担当者とのやり取り。メール、メッセージ、通話の着信履歴。解約の申出日を示す資料になります。
これらを時系列に並べておけば、事業者との協議でも、消費生活センターへの相談でも、そのまま使えます。整理の仕方は葬儀トラブルの証拠の残し方にまとめました。
解約後の費用負担を家族で確認する
解約金が生じる場合、その負担を誰がするかも決めておいてください。契約者が支払義務を負う一方で、実際の資金を別の家族が出すことがあります。
葬儀費用の負担者について、民法に明文の定めはありません。裁判例は分かれており、東京地方裁判所平成19年7月27日判決は、葬儀費用は葬儀を自己の責任と計算において手配し挙行した葬儀主宰者が負担すべきものであるとしました。名古屋高等裁判所平成24年3月29日判決は、追悼儀式の費用と遺体の火葬・埋葬に要する費用を分け、後者は民法897条により定まる祭祀を主宰すべき者が負担すべきものとしています。
解約金は葬儀そのものの費用ではないため、これらの議論がそのまま当てはまるわけではありませんが、家族間で負担の合意を作っておく必要がある点は同じです。

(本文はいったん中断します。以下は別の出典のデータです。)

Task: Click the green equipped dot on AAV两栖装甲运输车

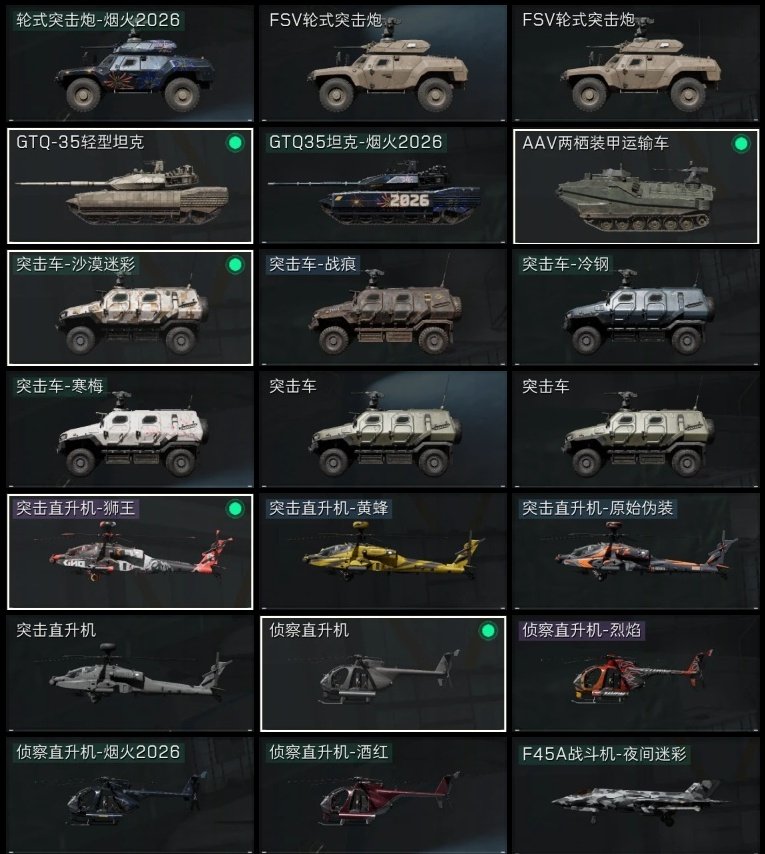Action: coord(741,144)
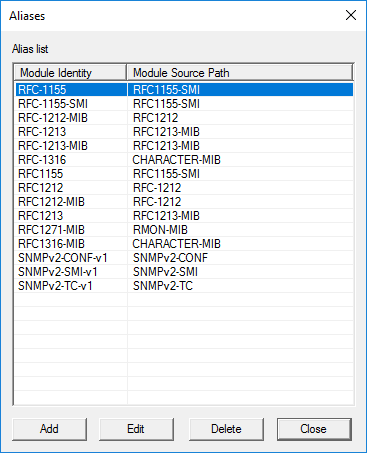Viewport: 367px width, 453px height.
Task: Select the RFC1212 identity row
Action: [184, 188]
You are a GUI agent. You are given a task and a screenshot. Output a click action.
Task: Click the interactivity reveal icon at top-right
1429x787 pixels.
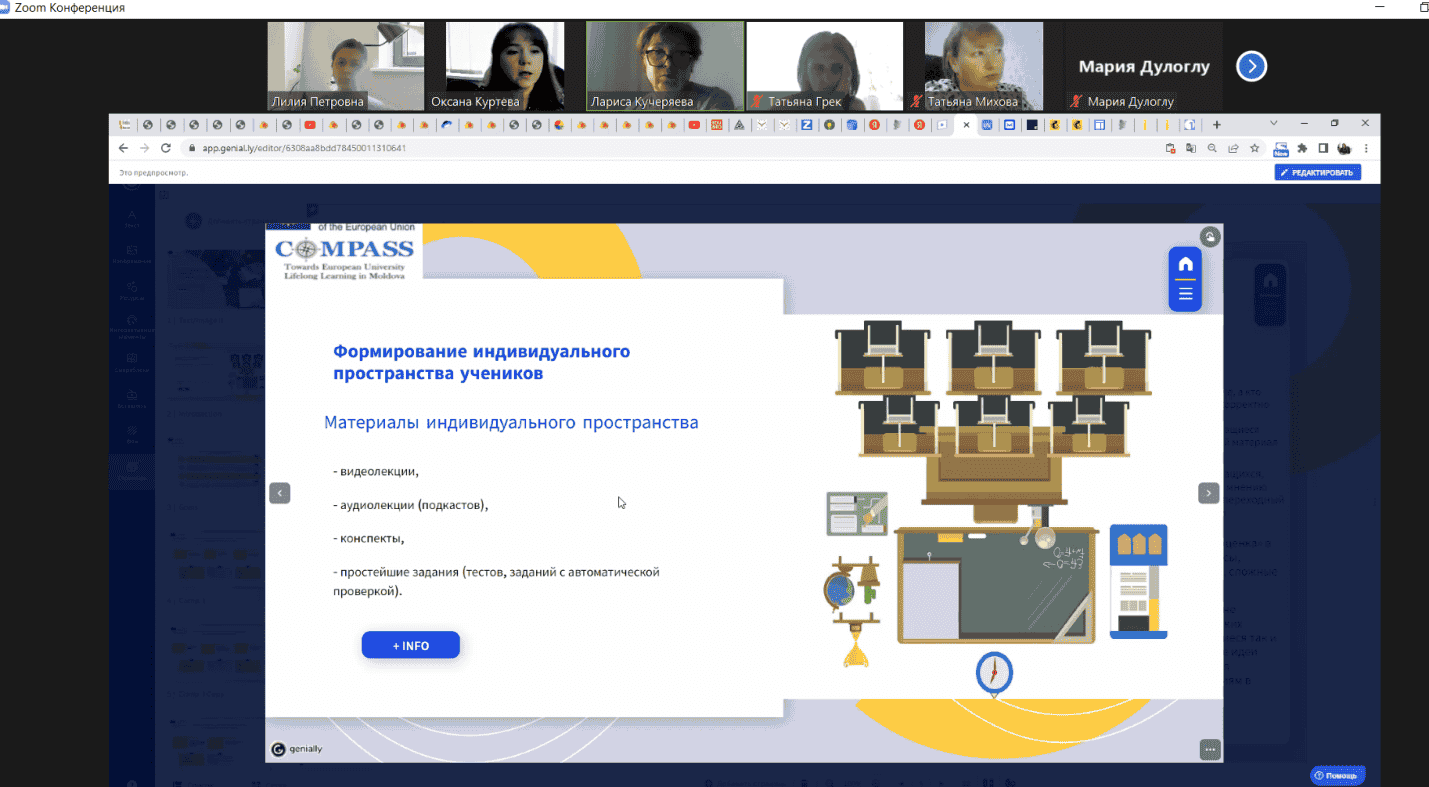pos(1210,237)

合意した内容は記録に残してください。
なお、解約金が相続税の計算上どう扱われるかも確認が必要です。国税庁のタックスアンサーNo.4129が示す葬式費用の範囲に含まれるかは、支出の内容によります。詳しくは相続税から控除できる葬式費用と葬儀費用は誰が払うのかを参照してください。
まとめ
葬儀契約の解約は、多くの場合、約款に基づいて可能です。実際の争点は、解約手数料の額にあります。
進め方は、まず記録の残る方法で解約の意思を伝え、クーリング・オフが使えるかを確認し、約款の解約条項を読み、そのうえで手数料の算定根拠の開示を求める、という順序です。約款に書かれた料率が常に有効とは限らず、消費者契約法9条1項1号により、平均的な損害を超える部分は無効となります。
判断の前提として、契約書・約款・見積書・払込記録をそろえてください。提示された金額に納得できない場合や、根拠の説明が得られない場合は、これらを持参して弁護士に確認してもらうと、争える幅がはっきりします。